[Entries on target coordinates]
▬▬▬

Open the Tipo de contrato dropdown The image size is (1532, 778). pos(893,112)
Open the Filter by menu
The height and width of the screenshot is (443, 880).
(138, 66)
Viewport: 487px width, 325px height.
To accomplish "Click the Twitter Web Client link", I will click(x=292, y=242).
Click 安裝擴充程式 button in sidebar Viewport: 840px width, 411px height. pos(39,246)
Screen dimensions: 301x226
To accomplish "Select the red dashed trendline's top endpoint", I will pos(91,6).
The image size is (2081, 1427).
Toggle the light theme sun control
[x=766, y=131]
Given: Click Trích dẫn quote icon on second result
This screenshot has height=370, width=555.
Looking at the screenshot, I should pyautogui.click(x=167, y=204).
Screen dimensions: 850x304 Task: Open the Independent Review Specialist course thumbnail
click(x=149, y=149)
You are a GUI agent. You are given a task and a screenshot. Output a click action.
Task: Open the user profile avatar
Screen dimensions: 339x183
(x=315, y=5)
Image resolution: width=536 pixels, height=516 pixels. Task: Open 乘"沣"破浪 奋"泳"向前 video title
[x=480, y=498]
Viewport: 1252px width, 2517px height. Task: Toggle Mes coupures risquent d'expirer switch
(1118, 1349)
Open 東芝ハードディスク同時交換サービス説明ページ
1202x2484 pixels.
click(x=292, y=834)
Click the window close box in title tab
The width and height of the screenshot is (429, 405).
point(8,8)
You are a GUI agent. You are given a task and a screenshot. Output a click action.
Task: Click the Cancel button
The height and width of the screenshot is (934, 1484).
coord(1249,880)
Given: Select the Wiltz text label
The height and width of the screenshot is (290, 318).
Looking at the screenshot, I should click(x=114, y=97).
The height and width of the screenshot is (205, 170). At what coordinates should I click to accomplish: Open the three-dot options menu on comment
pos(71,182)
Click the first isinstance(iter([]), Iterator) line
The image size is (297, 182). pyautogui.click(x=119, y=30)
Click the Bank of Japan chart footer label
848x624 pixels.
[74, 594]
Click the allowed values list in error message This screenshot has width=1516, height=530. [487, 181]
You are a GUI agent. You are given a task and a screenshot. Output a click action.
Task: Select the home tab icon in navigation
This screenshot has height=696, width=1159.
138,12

▬▬▬

How many lines in the listing above contain the string "Select"? Case matters, and the reply should be the number alone.

● The completed task: 3